> **Task item**
Write out the records below exactly as they appear, skipping each picture.
--- Entries provided Enclosed Below ---
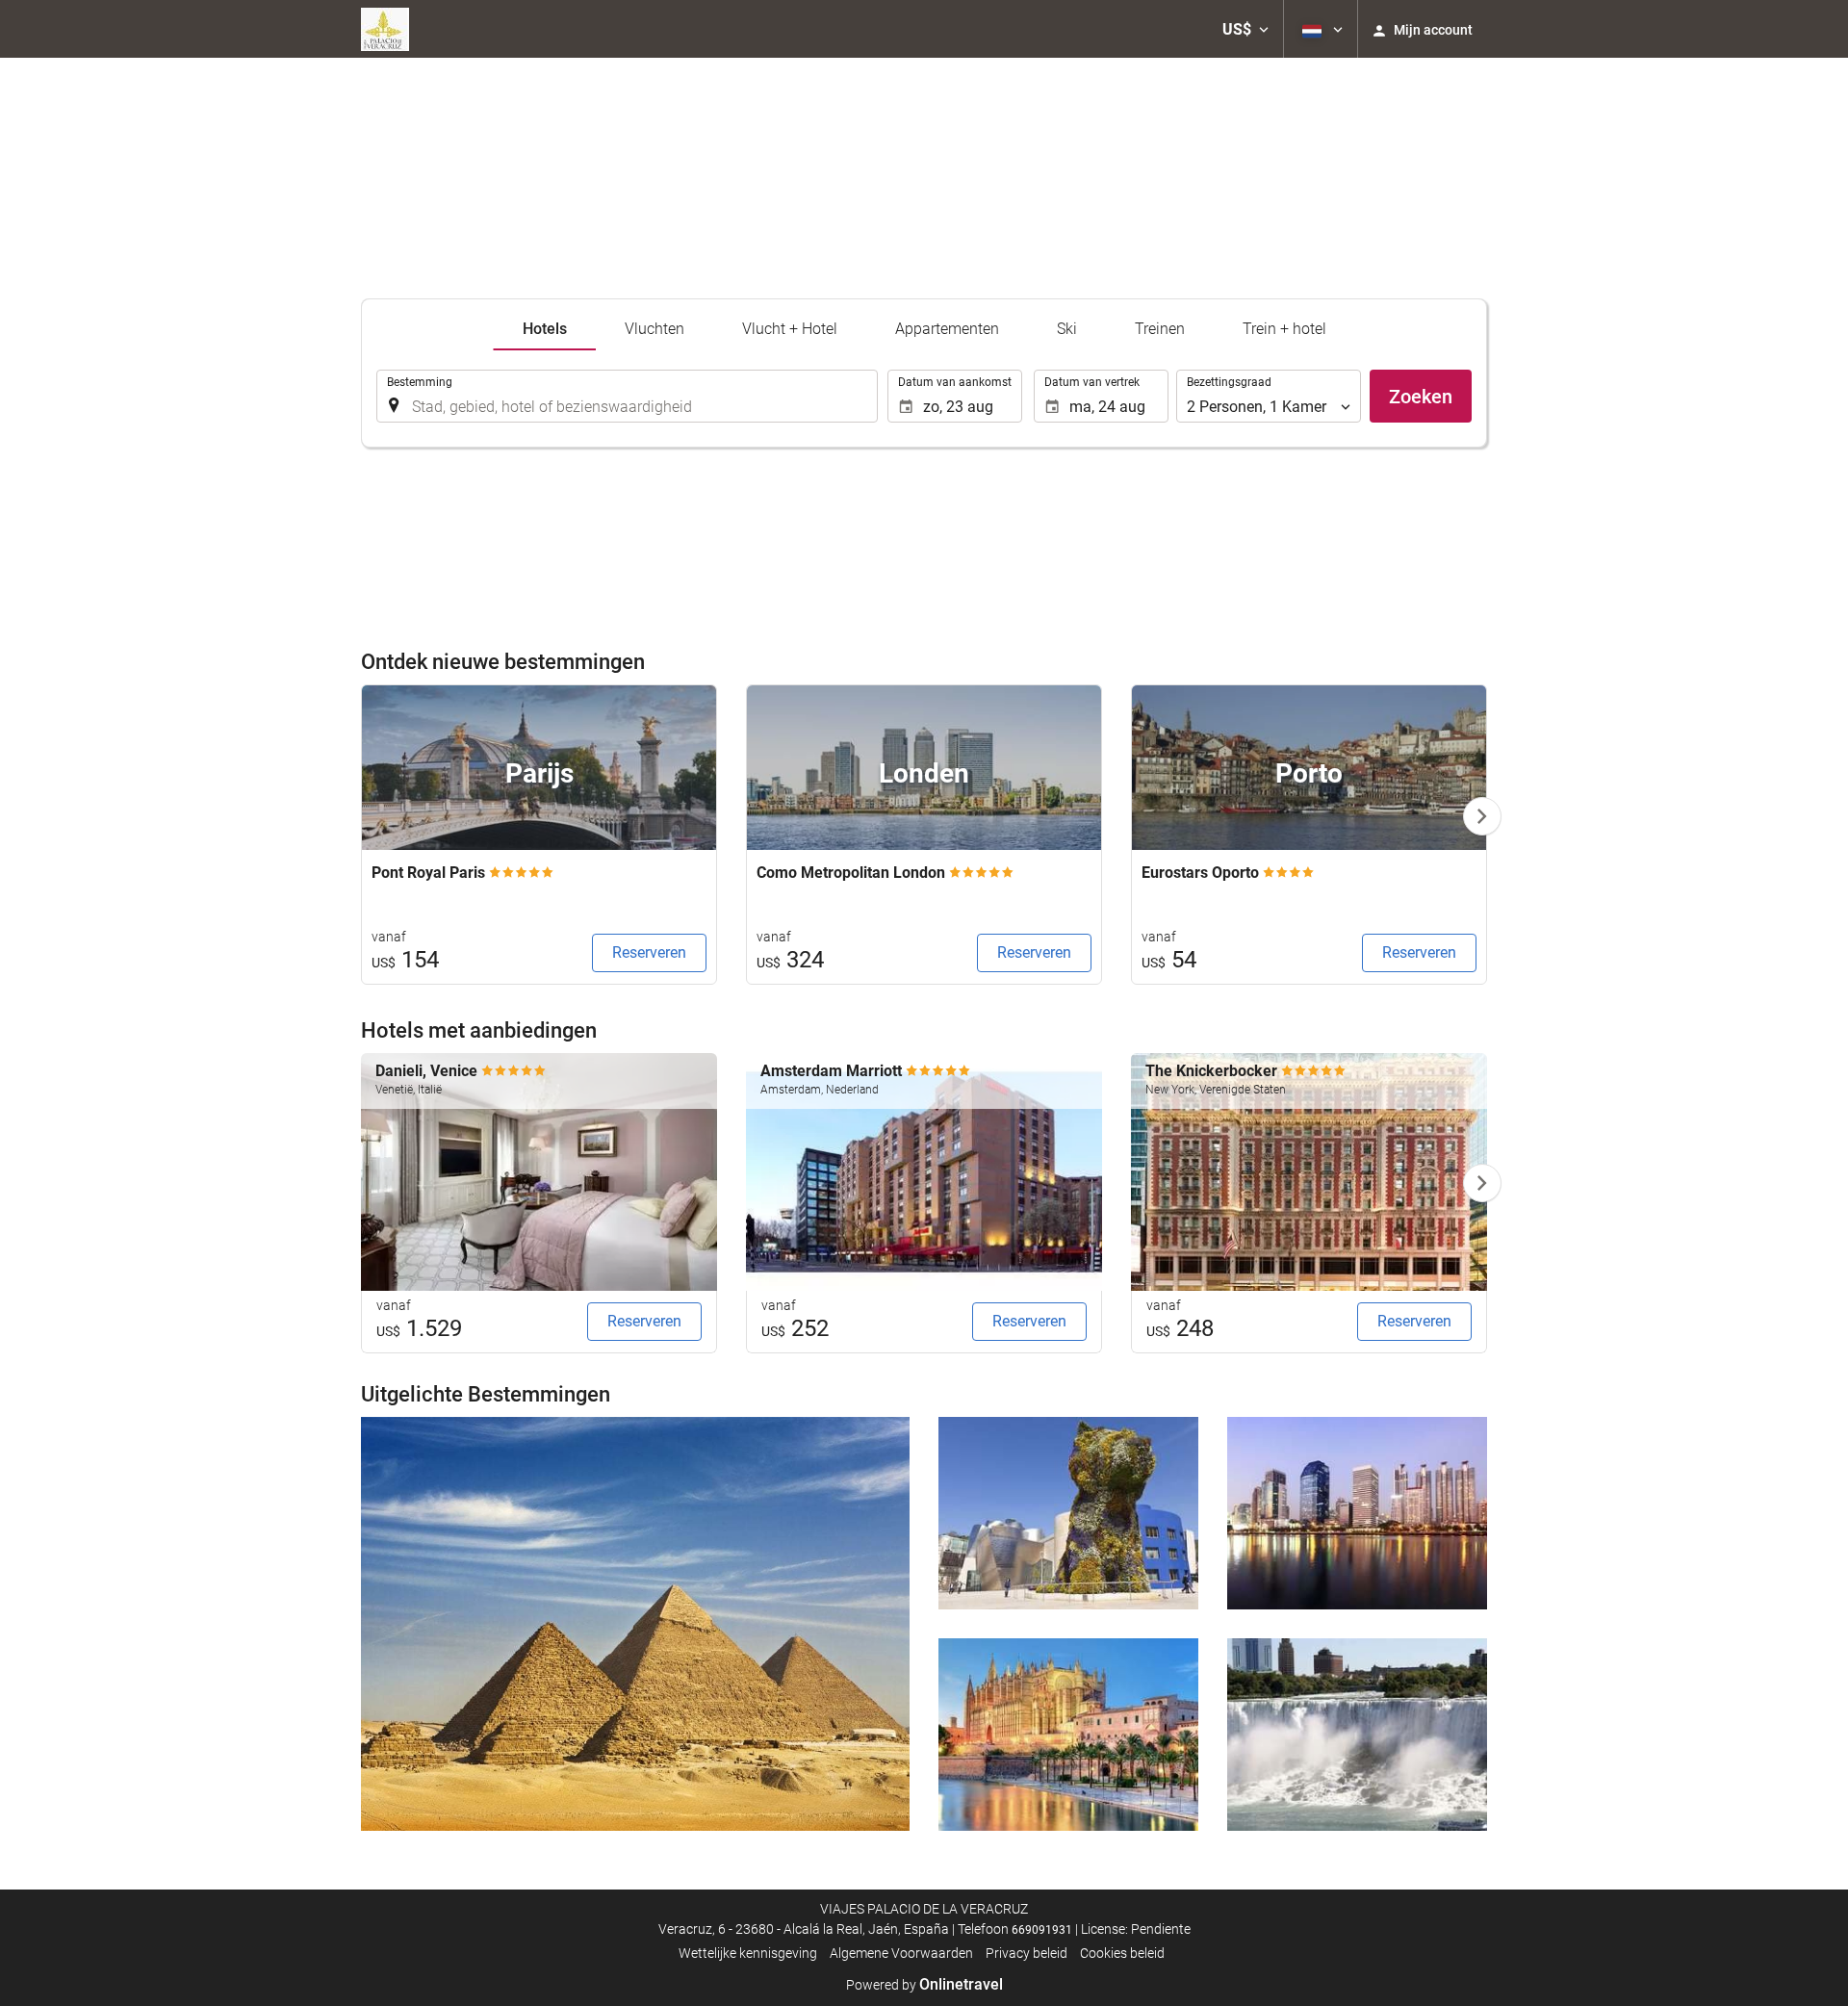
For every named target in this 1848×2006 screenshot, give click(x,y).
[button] (1245, 29)
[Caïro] (635, 1624)
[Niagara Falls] (1357, 1734)
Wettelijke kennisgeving (748, 1953)
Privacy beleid (1026, 1953)
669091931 (1042, 1930)
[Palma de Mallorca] (1068, 1734)
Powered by (924, 1985)
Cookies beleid (1122, 1953)
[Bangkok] (1357, 1513)
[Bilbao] (1068, 1513)
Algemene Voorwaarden (901, 1953)
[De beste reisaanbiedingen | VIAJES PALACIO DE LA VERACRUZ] (385, 29)
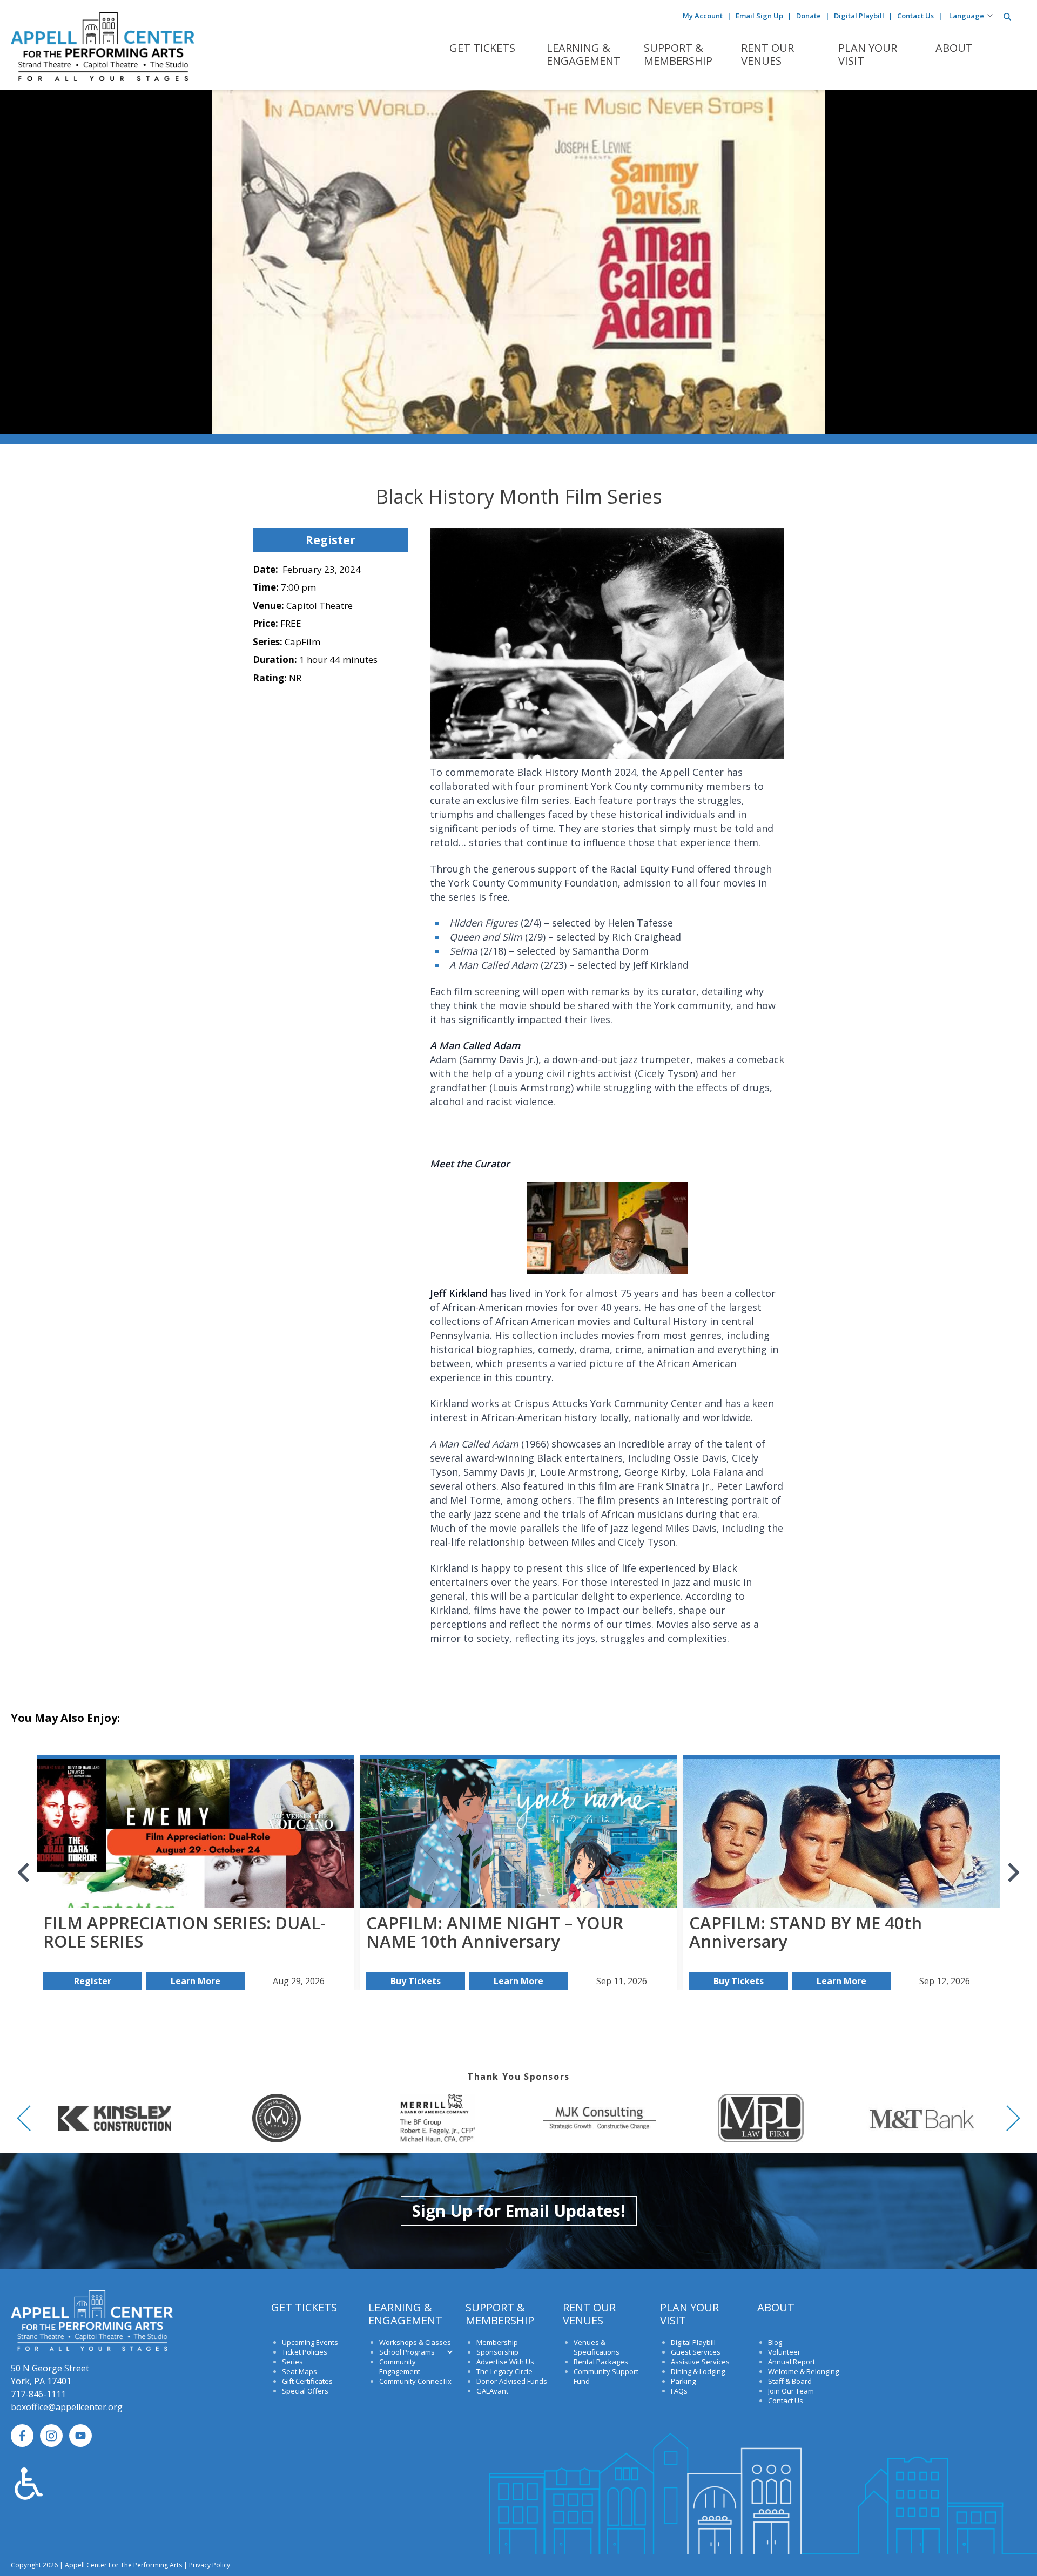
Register (330, 539)
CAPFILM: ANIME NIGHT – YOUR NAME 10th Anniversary (494, 1931)
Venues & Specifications (596, 2347)
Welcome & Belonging (803, 2371)
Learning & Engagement (584, 55)
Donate (808, 16)
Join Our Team (791, 2391)
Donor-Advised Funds (511, 2381)
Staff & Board (790, 2381)
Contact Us (915, 16)
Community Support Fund (606, 2376)
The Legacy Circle (504, 2371)
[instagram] (51, 2435)
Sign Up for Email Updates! (518, 2211)
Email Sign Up (759, 16)
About (954, 48)
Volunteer (784, 2352)
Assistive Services (700, 2362)
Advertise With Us (505, 2362)
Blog (775, 2342)
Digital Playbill (859, 16)
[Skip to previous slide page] (24, 1872)
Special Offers (305, 2391)
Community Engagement (399, 2366)
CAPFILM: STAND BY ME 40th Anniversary (805, 1931)
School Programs (407, 2352)
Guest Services (695, 2352)
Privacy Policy (209, 2565)
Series (292, 2362)
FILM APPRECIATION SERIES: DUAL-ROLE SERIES (184, 1931)
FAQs (679, 2391)
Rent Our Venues (767, 55)
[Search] (1007, 17)
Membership (497, 2342)
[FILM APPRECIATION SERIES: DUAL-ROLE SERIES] (195, 1835)
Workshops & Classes (415, 2342)
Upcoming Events (310, 2342)
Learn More (195, 1981)
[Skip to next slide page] (1013, 1872)
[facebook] (22, 2435)
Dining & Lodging (698, 2371)
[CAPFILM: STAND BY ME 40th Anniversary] (841, 1835)
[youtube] (80, 2435)
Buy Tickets (415, 1981)
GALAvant (492, 2391)
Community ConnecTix (415, 2381)
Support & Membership (678, 55)
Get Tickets (482, 48)
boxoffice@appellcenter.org (67, 2407)
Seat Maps (299, 2371)
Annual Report (791, 2362)
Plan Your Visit (867, 55)
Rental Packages (601, 2362)
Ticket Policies (304, 2352)
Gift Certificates (307, 2381)
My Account (703, 16)
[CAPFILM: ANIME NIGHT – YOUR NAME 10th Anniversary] (518, 1835)
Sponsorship (497, 2352)
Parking (683, 2381)
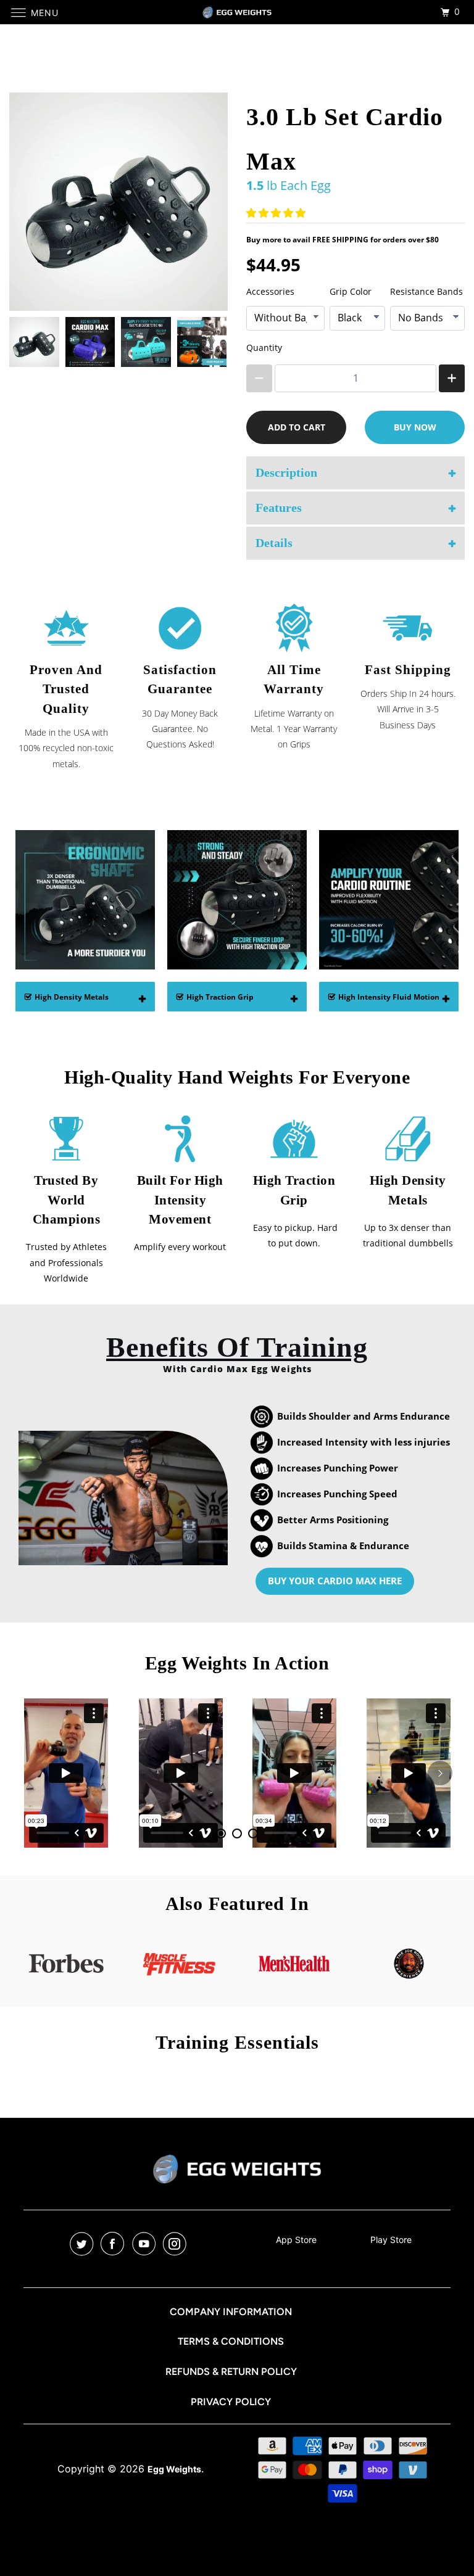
--- End of Enclosed Entries provided ---
> **Result**
For every named target in this 1848×2006 screenshot, give click(x,y).
[button] (1245, 29)
[Caïro] (635, 1624)
[Niagara Falls] (1357, 1734)
Wettelijke kennisgeving (748, 1953)
Privacy beleid (1026, 1953)
669091931 (1042, 1930)
[Palma de Mallorca] (1068, 1734)
Powered by (924, 1985)
Cookies beleid (1122, 1953)
[Bangkok] (1357, 1513)
[Bilbao] (1068, 1513)
Algemene Voorwaarden (901, 1953)
[De beste reisaanbiedingen | VIAJES PALACIO DE LA VERACRUZ] (385, 29)
Register (330, 539)
CAPFILM: ANIME NIGHT – YOUR NAME 10th Anniversary (494, 1931)
Venues & Specifications (596, 2347)
Welcome & Belonging (803, 2371)
Learning & Engagement (584, 55)
Donate (808, 16)
Join Our Team (791, 2391)
Donor-Advised Funds (511, 2381)
Staff & Board (790, 2381)
Contact Us (915, 16)
Community Support Fund (606, 2376)
The Legacy Circle (504, 2371)
[instagram] (51, 2435)
Sign Up for Email Updates! (518, 2211)
Email Sign Up (759, 16)
About (954, 48)
Volunteer (784, 2352)
Assistive Services (700, 2362)
Advertise With Us (505, 2362)
Blog (775, 2342)
Digital Playbill (859, 16)
[Skip to previous slide page] (24, 1872)
Special Offers (305, 2391)
Community Engagement (399, 2366)
CAPFILM: STAND BY ME 40th Anniversary (805, 1931)
School Programs (407, 2352)
Guest Services (695, 2352)
Privacy Policy (209, 2565)
Series (292, 2362)
FILM APPRECIATION SERIES: DUAL-ROLE SERIES (184, 1931)
FAQs (679, 2391)
Rent Our Venues (767, 55)
[Search] (1007, 17)
Membership (497, 2342)
[FILM APPRECIATION SERIES: DUAL-ROLE SERIES] (195, 1835)
Workshops & Classes (415, 2342)
Upcoming Events (310, 2342)
Learn More (195, 1981)
[Skip to next slide page] (1013, 1872)
[facebook] (22, 2435)
Dining & Lodging (698, 2371)
[CAPFILM: STAND BY ME 40th Anniversary] (841, 1835)
[youtube] (80, 2435)
Buy Tickets (415, 1981)
GALAvant (492, 2391)
Community ConnecTix (415, 2381)
Support & Membership (678, 55)
Get Tickets (482, 48)
boxoffice@appellcenter.org (67, 2407)
Seat Maps (299, 2371)
Annual Report (791, 2362)
Plan Your Visit (867, 55)
Rental Packages (601, 2362)
Ticket Policies (304, 2352)
Gift Certificates (307, 2381)
My Account (703, 16)
[CAPFILM: ANIME NIGHT – YOUR NAME 10th Anniversary] (518, 1835)
Sponsorship (497, 2352)
Parking (683, 2381)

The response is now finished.